Uveal melanoma (UM) and renal cell carcinoma (RCC) can occur sporadically and as a manifestation of tumor predisposition syndrome. We aimed to understand the prevalence of germ line pathogenic variants in patients with UM and RCC. We reviewed patients managed at Cleveland Clinic between November 2003 and November 2019 who were diagnosed with UM and RCC. Charts were reviewed for demographic and cancer-related characteristics. RCC samples were tested for protein expression using immunohistochemical (IHC) staining, and testing for germ line pathogenic variants was performed as part of routine clinical care. Thirteen patients were included in the study. The average age at diagnosis of UM was 61.3 years. Seven patients underwent fine-needle aspiration biopsy for prognostic testing of UM (low risk =5, high risk =2). Twelve patients were treated with plaque radiation therapy, and 3 patients developed metastatic disease requiring systemic therapy. The median time to diagnosis of RCC from time of diagnosis of UM was 0 months. RCC samples were available for 7 patients for BAP1 IHC staining (intact =6, loss =1). All patients underwent nephrectomy (total = 3, partial = 8, unknown =2), and 1 received systemic therapy for metastatic RCC. Six patients underwent germ line genetic testing. Of these, 1 patient was heterozygous for a pathogenic variant of gene: c.1781-1782delGG, p.Gly594Valfs*48. The overall prevalence of germ line pathogenic variants in our study was high (1/6; 17%; 95% CI 0-46%). Patients with UM and RCC should be referred for genetic counseling to discuss genetic testing.

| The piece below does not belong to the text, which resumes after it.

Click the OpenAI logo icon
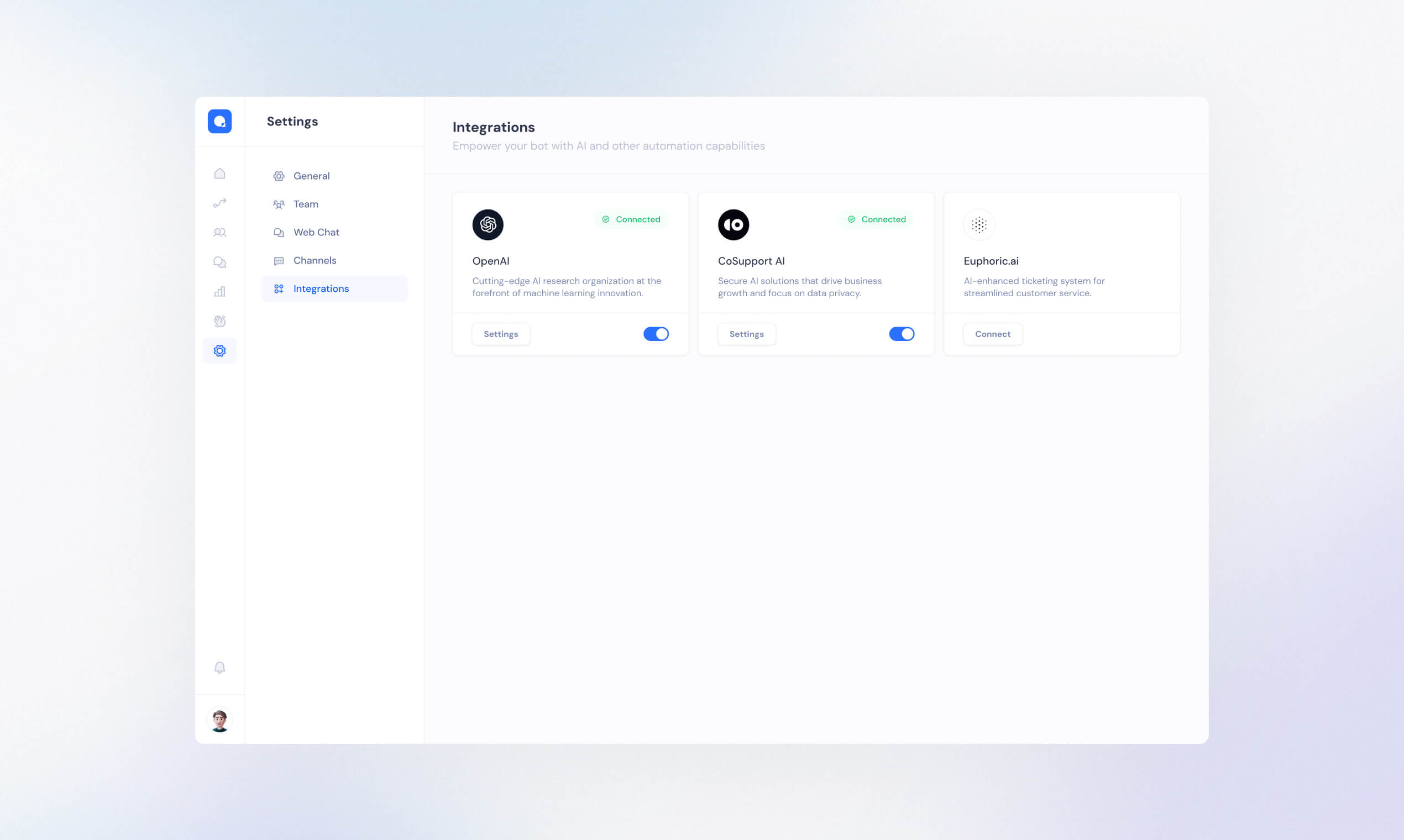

葡萄膜黑色素瘤(UM)和肾细胞癌(RCC)可散发性发生,也可作为肿瘤易感性综合征的一种表现。我们旨在了解UM和RCC患者中胚系致病变体的患病率。我们回顾了2003年11月至2019年11月在克利夫兰诊所接受治疗且被诊断为UM和RCC的患者。查阅病历以获取人口统计学和癌症相关特征。使用免疫组织化学(IHC)染色对RCC样本进行蛋白质表达检测,并将胚系致病变体检测作为常规临床护理的一部分进行。13名患者纳入本研究。UM诊断时的平均年龄为61.3岁。7名患者接受了细针穿刺活检以进行UM的预后检测(低风险=5,高风险=2)。12名患者接受了斑块放射治疗,3名患者发生转移性疾病需要全身治疗。从UM诊断到RCC诊断的中位时间为0个月。7名患者的RCC样本可用于BAP1 IHC染色(完整=6,缺失=1)。所有患者均接受了肾切除术(全肾切除=3,部分肾切除=8,情况不明=2),其中1名患者接受了转移性RCC的全身治疗。6名患者接受了胚系基因检测。其中,1名患者基因的致病变体为杂合子:c.1781-1782delGG,p.Gly594Valfs*48。我们研究中胚系致病变体的总体患病率较高(1/6;17%;95%CI 0-46%)。UM和RCC患者应转诊接受遗传咨询以讨论基因检测。